Partway through composing Eurydice, I had an unexpected realization. I thought I was composing an opera based on a story I knew and loved. But a couple of years into the project, I realized that Sarah Ruhl’s beautiful libretto, adapted from her play of the same name, does not just invert the myth on which it’s based; it transcends that myth. The vivid, memorable characters that populate her libretto – Hades, Lord of the Underworld in the guise of a skeezy middle-aged businessman; the obnoxious Stones who maintain order in the underworld; and of course Eurydice herself – are entirely original, even if their names might sound suspiciously Greek. And as you’ll see, though the opera begins roughly where the myth does, it then departs radically from the original narrative. You are about to embark on a very different journey.
Eurydice herself is the opera’s beating heart. We meet her as a very intelligent but quite unworldly young woman; she’s a little insecure with herself, and she’s helplessly in love. She is also still grieving her father’s recent death, and the rawness of her grief makes her vulnerable to Hades’s manipulations. We see her die multiple deaths, and yet we also see her grow. The opera is, in a curious way, a coming-of-age story, even if Eurydice becomes most fully herself in the underworld, after her own death.
Eurydice’s husband Orpheus has a double nature: he’s part human and part divine, part regular guy and part superhuman singer. That doubleness is present in most versions of the myth, but in this opera, he’s not just human; he’s also fairly immature. He resembles plenty of real-life musicians that I’ve known: he has an astonishing artistic gift, but he’s otherwise pretty uncommunicative. He can come off as sullen or narcissistic. It can be hard to know what he’s thinking.
I wanted to musicalize this contradictory double nature. So, in Eurydice, the role of Orpheus is embodied by two singers: a baritone and a countertenor. The baritone is Orpheus as a human being; when he’s behaving more or less normally, only the baritone sings. But when he goes into his musical trance, or shows flashes of his superhuman ability, he is joined by his Double, a countertenor. (I quickly grew addicted to the musical effect of adding a halo of countertenor sound to the rich, velvety texture of the baritone voice. Together they create a kind of forked tongue of sound.)
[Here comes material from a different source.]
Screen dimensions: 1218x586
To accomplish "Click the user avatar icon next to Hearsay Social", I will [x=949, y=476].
Sarah and I have left open-ended the question of whether Orpheus’s Double is visible at all; that is up to the stage director of any given production. Certainly Eurydice does not see him, though she is constantly aware that there is something Orpheus is hiding from her. I’m reminded of a haunting passage from T.S. Eliot’s The Waste Land:
Who is the third who walks always beside you?
When I count, there are only you and I together
But when I look ahead up the white road
There is always another one walking beside you…
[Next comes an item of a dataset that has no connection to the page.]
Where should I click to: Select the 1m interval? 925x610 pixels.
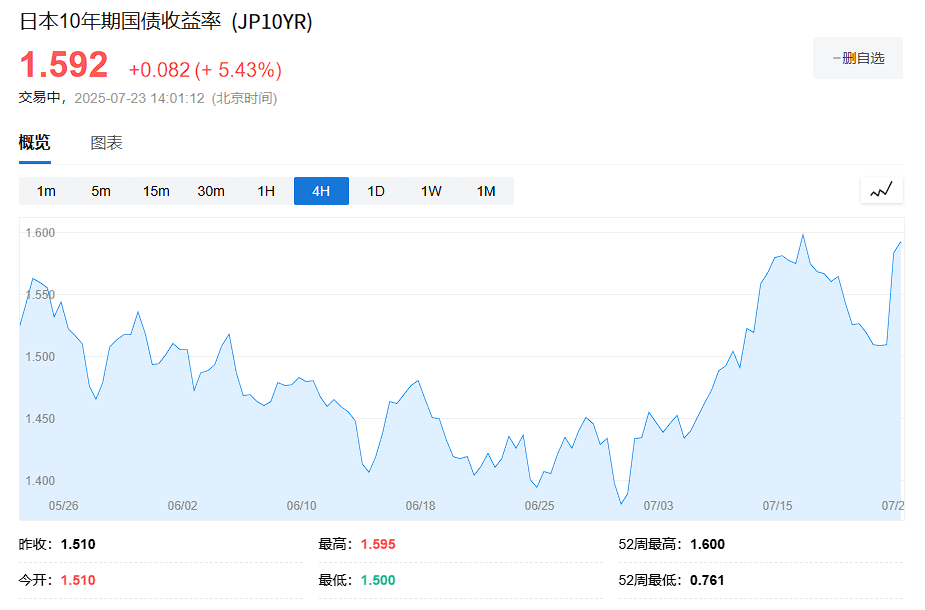(x=46, y=191)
Needless to say, if you feel this way in a relationship, I would advise you to get out while you can.
Sarah’s libretto has a breathtaking emotional transparency. An actress who performed the title role of Eurydice as a play said something to the effect that “there are no columns to hide behind” in Sarah’s writing. What a perfect image. Sure, there’s literally nothing to hide behind in the watery barrenness of our underworld, but there is also nothing to hide behind in the language; there is no posturing, no ironic distancing. I have done my best to match that emotional honesty and specificity in the music. Oh, I forgot one thing. Sarah also has a fantastic sense of humor. There is an Alice in Wonderland–esque sense of the absurd in Eurydice, especially in the sections featuring Hades and the Stones. This aspect of the story was endlessly fun to set to music. Opera is surreal and anti-realistic by its very nature, and if you embrace its absurdity, you can unleash some really wild energies.
I hope you enjoy the piece. It was written with love.